Effect of divider wall-to-end wall distance on the vortical structures and heat transfer characteristics of two-pass channel using topological analysis

Purpose This study aims to explore the 3 D separated flow fields and heat transfer characteristics at the end wall of a serpentine channel with various turn clearances using topological analysis and critical points principles of three-dimensional vortex flow. Design/methodology/approach This aims to explore the 3 D separated flow fields and heat transfer characteristics at the end wall of a serpentine channel with various turn clearances using topological analysis as well as critical points principles of three-dimensional vortex flow.

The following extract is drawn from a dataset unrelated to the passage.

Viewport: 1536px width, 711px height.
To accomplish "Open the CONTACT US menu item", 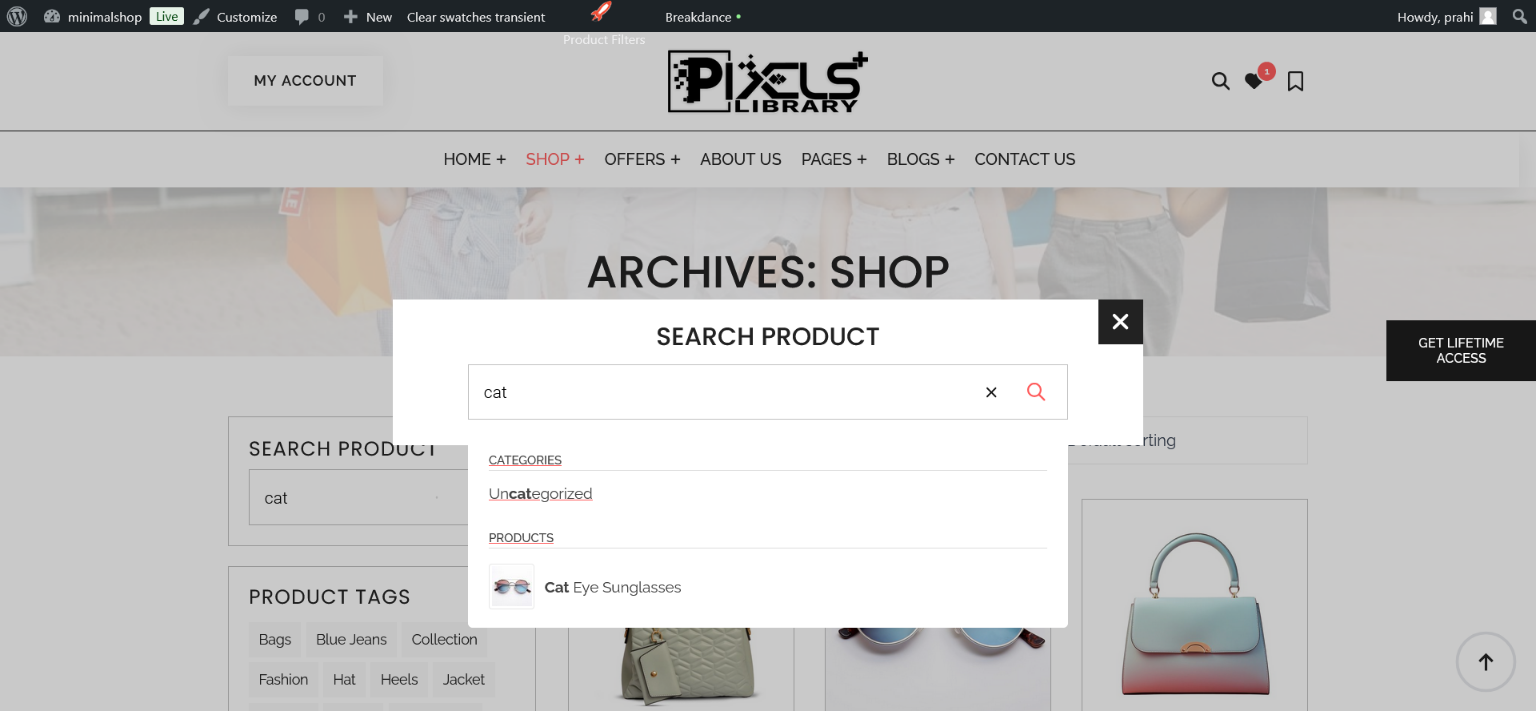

Findings The endwall heat transfer in the narrow spacing passage is significantly stronger than that in a wide spacing channel. As the gap clearance is kept at 0.87 times of the hydraulic diameter, the endwall heat transfer and thermal performance can be accordingly enhanced with low pressure drops, which is because a relatively strong concentrated impingement flow for the medium gap clearance helps to restrain the downstream fluid flow and enhance the shear effect of the secondary flow. Practical implications The numerical results can be applied in designing sharp turn of serpentine channel in heat exchangers, heat sinks, piping system, solar receiver and gas turbine blades. Originality/value The evolution mechanism of the vortices in the turning region under different gap clearance was analyzed, and thermal enhancement characteristics were predicted innovatively using topological analysis method.